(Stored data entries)
□ □ □ □

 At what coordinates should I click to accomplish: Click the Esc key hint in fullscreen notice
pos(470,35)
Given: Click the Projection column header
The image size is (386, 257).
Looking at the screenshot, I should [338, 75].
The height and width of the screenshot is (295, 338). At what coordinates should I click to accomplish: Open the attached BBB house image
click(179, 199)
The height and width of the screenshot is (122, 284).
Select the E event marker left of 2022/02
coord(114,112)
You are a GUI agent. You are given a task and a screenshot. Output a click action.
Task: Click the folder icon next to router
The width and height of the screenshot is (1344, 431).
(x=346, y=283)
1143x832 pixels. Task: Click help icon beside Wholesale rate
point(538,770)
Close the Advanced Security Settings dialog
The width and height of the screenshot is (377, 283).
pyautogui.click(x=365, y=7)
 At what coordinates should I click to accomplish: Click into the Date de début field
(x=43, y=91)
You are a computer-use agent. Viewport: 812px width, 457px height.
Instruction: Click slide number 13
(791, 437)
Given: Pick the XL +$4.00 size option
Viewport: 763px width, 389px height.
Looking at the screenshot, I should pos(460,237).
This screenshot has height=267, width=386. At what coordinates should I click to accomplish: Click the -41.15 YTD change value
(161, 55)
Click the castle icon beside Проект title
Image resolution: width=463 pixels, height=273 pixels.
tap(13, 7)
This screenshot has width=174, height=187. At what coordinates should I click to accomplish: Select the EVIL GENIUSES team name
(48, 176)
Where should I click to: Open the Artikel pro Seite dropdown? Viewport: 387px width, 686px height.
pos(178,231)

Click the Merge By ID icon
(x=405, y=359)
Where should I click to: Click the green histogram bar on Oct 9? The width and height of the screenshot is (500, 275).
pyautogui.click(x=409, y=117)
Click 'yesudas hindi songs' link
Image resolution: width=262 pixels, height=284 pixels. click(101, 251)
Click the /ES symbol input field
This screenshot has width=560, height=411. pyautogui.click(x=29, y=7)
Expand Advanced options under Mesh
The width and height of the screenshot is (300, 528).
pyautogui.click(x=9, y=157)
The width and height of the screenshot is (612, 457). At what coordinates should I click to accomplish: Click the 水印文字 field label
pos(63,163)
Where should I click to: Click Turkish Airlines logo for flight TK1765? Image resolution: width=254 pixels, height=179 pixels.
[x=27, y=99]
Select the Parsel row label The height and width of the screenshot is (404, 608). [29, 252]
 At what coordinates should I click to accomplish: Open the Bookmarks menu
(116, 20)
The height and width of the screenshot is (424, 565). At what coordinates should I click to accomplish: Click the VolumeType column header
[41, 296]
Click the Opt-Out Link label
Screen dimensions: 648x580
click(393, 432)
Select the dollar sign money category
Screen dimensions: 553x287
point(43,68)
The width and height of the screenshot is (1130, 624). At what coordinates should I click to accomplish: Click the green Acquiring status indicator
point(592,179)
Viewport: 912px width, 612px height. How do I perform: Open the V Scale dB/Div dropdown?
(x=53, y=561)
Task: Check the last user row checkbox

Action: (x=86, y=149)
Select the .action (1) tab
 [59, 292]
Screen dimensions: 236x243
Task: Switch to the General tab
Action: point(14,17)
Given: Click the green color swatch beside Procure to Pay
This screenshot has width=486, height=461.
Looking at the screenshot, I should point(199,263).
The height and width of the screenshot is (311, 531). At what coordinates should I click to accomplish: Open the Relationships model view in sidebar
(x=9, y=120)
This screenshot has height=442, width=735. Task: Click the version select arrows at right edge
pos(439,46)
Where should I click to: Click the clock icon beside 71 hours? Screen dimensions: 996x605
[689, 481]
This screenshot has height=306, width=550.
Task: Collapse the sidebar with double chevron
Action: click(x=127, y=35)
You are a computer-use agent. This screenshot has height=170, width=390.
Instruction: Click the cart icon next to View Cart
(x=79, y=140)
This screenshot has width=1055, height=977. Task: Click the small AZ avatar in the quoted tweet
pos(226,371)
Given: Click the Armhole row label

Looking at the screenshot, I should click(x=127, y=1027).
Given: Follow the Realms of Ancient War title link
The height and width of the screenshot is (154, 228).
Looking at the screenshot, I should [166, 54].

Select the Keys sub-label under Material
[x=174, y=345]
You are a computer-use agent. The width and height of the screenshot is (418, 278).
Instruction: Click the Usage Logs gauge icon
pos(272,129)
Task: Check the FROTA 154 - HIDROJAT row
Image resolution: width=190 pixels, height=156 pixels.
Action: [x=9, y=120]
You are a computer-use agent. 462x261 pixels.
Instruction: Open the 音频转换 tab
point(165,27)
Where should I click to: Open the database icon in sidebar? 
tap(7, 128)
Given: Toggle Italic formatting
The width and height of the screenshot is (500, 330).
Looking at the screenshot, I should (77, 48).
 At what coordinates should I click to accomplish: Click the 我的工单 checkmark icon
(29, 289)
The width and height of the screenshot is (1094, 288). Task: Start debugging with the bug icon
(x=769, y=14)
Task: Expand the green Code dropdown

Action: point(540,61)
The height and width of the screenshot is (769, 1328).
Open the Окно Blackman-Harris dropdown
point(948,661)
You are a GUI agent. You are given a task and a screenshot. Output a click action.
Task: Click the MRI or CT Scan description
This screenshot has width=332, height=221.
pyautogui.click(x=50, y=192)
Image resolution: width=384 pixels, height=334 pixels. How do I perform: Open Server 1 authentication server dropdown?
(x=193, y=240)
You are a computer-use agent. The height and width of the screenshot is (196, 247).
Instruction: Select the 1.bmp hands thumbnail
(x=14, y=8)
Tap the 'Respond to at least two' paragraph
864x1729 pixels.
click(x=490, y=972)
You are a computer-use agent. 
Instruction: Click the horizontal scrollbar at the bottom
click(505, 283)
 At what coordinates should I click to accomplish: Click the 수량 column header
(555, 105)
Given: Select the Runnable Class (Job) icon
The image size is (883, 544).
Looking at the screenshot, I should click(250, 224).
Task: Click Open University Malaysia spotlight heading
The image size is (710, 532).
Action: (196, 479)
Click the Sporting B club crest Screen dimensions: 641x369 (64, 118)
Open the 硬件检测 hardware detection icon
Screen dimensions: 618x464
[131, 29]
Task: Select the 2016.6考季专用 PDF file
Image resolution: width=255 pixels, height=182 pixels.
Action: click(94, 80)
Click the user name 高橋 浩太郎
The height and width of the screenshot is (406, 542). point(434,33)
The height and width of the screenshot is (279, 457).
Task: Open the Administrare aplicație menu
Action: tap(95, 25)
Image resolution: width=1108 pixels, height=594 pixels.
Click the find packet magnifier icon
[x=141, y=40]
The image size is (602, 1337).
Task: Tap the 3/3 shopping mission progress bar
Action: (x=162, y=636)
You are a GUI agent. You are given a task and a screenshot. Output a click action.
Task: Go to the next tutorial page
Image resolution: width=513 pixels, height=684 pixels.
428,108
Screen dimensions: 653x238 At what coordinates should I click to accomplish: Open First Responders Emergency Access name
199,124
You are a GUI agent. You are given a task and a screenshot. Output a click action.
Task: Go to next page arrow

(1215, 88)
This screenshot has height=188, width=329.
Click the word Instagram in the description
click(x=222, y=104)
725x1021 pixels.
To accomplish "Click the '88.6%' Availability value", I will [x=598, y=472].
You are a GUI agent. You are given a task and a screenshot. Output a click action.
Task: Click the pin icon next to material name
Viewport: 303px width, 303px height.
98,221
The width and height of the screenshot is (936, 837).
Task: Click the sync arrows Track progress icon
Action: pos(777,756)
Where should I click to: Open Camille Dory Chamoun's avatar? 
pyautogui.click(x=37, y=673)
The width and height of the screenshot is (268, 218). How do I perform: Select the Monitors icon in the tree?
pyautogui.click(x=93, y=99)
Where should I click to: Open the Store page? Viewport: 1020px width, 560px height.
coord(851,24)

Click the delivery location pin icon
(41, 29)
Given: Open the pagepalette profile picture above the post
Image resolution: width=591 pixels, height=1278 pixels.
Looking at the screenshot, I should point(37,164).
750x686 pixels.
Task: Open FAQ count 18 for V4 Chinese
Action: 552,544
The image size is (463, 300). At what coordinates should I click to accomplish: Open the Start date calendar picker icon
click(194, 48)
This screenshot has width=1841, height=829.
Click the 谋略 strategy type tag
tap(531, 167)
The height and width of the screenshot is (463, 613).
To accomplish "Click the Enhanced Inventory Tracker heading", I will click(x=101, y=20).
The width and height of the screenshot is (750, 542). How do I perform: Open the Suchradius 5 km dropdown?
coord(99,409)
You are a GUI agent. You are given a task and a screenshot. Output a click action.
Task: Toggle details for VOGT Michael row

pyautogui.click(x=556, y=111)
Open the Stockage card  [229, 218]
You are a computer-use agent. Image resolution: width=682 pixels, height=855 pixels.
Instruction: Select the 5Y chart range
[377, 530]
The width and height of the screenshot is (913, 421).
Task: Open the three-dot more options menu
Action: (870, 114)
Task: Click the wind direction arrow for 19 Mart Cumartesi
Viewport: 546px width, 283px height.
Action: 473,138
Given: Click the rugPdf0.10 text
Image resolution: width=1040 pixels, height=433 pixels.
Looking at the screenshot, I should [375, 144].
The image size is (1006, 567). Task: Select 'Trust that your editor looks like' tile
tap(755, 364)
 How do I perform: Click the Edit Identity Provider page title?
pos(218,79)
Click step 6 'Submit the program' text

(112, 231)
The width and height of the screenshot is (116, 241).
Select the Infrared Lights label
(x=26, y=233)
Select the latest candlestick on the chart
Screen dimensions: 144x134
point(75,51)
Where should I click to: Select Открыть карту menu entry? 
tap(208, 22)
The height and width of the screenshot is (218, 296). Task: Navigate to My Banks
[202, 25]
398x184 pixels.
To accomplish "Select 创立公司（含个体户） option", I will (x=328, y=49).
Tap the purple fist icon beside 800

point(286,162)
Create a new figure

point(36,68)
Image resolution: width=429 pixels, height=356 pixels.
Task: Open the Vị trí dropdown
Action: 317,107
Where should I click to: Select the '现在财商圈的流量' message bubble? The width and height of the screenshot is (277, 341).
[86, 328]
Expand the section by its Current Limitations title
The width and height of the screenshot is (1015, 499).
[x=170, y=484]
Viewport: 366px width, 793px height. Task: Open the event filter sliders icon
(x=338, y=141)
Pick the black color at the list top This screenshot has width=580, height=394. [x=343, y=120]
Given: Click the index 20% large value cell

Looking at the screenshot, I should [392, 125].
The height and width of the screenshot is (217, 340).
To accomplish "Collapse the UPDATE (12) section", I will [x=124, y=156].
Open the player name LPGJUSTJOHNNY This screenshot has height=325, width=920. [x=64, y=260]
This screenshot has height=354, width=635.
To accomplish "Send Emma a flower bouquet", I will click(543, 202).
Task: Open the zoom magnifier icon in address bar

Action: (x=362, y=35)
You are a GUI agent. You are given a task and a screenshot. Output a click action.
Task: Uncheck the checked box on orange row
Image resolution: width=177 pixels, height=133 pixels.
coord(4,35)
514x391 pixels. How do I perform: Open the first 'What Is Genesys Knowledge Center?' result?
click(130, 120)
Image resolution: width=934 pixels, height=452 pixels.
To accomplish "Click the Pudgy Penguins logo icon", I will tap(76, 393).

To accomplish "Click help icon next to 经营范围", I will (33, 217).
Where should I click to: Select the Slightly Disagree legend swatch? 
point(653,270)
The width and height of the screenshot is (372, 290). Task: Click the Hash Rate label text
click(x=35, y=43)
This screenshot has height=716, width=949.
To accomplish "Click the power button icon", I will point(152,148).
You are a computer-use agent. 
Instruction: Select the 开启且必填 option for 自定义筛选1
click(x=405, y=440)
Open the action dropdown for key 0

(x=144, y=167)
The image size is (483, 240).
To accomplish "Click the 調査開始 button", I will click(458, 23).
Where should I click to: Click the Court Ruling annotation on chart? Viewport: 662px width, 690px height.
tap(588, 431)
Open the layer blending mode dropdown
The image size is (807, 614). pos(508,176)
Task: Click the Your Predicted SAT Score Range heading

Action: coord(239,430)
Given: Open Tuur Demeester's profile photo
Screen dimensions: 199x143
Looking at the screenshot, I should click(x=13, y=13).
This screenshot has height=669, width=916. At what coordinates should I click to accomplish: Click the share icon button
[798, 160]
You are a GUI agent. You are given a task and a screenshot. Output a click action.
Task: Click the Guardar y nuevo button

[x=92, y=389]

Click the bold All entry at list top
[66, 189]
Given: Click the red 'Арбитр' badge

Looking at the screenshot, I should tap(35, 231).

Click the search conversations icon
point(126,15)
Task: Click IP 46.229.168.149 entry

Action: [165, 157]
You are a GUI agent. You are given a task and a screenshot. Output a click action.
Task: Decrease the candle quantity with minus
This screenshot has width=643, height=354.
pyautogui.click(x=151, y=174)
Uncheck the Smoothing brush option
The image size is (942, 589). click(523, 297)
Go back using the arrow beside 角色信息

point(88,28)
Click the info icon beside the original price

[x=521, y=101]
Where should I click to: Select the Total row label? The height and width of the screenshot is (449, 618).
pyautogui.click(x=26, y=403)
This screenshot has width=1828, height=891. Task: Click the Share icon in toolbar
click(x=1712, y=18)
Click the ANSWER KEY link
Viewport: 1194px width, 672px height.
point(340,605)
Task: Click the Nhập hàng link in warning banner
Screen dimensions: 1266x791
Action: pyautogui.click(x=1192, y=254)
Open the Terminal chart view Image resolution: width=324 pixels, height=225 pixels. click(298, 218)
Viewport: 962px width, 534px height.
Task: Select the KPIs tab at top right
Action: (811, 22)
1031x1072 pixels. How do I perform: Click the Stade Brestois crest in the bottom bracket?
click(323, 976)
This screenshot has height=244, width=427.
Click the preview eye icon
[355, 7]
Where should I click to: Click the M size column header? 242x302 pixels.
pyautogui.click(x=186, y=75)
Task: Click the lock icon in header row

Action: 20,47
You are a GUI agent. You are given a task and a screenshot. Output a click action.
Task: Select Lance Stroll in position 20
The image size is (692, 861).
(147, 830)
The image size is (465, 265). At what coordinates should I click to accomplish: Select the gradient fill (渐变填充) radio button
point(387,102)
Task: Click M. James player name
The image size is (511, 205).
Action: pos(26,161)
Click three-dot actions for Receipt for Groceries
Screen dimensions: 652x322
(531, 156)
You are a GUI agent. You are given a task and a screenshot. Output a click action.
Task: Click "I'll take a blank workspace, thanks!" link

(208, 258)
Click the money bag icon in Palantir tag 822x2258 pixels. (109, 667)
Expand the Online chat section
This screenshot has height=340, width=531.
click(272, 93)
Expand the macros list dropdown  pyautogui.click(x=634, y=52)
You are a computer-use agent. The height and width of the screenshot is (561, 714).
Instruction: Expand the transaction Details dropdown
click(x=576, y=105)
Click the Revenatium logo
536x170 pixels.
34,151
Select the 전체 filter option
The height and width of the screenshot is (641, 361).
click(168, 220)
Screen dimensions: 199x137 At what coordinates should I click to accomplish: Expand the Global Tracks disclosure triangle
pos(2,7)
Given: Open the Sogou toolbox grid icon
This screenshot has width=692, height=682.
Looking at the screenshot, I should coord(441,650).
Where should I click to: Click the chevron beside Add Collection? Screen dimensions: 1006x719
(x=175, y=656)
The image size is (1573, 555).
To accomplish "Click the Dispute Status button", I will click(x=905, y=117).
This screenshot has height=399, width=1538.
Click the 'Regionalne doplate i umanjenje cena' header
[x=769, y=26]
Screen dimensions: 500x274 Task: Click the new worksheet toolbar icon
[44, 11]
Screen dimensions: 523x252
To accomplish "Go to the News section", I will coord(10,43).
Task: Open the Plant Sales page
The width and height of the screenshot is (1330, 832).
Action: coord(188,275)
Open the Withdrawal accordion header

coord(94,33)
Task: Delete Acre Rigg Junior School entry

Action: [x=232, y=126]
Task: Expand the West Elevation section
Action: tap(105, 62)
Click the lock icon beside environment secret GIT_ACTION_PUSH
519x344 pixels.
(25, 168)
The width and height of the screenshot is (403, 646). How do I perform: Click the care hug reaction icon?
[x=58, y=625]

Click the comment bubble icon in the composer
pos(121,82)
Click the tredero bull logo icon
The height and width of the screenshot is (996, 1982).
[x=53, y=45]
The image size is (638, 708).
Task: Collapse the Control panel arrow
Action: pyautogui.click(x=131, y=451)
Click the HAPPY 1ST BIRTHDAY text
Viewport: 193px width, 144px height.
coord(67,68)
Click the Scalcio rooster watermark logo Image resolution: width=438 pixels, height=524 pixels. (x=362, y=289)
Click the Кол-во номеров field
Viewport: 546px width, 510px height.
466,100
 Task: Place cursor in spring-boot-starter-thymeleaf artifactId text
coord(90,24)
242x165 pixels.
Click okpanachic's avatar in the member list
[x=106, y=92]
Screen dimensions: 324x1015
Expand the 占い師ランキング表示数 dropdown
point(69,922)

□ □ □ □

Lines from the one that contains "Click okpanachic's avatar in the member list" through the final line of the entries must be duplicated exactly, and no other lines.

§ Solution to the exercise:
Click okpanachic's avatar in the member list
[x=106, y=92]
Screen dimensions: 324x1015
Expand the 占い師ランキング表示数 dropdown
point(69,922)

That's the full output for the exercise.